• MATERIALS PROVIDED:
▶
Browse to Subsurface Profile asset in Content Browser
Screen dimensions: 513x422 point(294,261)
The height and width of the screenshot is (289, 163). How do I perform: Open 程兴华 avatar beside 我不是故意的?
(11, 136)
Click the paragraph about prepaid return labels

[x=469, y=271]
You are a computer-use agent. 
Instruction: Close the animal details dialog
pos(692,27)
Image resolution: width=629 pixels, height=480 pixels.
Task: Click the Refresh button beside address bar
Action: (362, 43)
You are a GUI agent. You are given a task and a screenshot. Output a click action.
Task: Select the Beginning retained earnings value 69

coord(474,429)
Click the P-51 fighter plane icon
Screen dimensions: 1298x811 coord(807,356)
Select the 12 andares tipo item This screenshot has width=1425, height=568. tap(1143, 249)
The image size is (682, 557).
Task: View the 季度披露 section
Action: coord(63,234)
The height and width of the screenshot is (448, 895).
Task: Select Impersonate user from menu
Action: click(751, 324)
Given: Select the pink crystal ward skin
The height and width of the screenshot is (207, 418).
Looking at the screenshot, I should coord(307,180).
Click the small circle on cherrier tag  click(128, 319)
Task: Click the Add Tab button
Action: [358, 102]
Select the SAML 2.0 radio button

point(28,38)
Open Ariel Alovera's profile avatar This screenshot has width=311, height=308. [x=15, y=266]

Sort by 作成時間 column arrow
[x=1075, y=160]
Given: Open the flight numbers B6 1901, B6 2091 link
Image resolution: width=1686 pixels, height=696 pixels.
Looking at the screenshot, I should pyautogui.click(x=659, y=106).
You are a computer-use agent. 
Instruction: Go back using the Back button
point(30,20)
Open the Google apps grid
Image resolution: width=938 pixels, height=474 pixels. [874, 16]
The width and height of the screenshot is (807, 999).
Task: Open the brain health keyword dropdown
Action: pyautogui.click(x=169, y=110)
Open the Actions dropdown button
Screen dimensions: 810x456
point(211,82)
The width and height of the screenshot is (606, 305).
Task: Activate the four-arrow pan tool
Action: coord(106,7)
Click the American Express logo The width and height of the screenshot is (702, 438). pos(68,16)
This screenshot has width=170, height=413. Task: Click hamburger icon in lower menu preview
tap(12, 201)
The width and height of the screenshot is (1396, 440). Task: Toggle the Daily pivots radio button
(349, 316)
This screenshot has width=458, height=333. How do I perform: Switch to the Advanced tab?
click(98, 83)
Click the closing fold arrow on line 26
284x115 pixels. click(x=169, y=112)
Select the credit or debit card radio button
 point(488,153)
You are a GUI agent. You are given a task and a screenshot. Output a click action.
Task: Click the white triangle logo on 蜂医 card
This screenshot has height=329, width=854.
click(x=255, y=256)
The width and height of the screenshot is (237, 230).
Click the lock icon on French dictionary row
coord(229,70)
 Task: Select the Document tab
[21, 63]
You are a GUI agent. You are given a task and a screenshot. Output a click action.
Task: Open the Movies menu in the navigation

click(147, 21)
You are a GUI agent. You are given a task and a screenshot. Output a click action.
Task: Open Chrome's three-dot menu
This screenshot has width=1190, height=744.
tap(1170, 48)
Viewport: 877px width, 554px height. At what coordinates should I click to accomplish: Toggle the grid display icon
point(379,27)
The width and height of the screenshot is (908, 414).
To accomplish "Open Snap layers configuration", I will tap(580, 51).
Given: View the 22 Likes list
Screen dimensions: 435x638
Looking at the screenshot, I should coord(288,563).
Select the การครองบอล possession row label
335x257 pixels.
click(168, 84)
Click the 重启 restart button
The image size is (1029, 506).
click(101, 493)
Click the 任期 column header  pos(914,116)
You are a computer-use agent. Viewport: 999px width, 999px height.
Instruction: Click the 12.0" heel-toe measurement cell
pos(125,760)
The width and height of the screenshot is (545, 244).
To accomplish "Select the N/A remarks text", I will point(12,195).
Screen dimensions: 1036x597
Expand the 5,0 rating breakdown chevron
◀
• BRIEF:
Write out precisely the lines from the one holding "Select the การครองบอล possession row label" through the end of the material, including both of those ends.

• WRITTEN REPLY:
Select the การครองบอล possession row label
335x257 pixels.
click(168, 84)
Click the 重启 restart button
The image size is (1029, 506).
click(101, 493)
Click the 任期 column header  pos(914,116)
You are a computer-use agent. Viewport: 999px width, 999px height.
Instruction: Click the 12.0" heel-toe measurement cell
pos(125,760)
The width and height of the screenshot is (545, 244).
To accomplish "Select the N/A remarks text", I will point(12,195).
Screen dimensions: 1036x597
Expand the 5,0 rating breakdown chevron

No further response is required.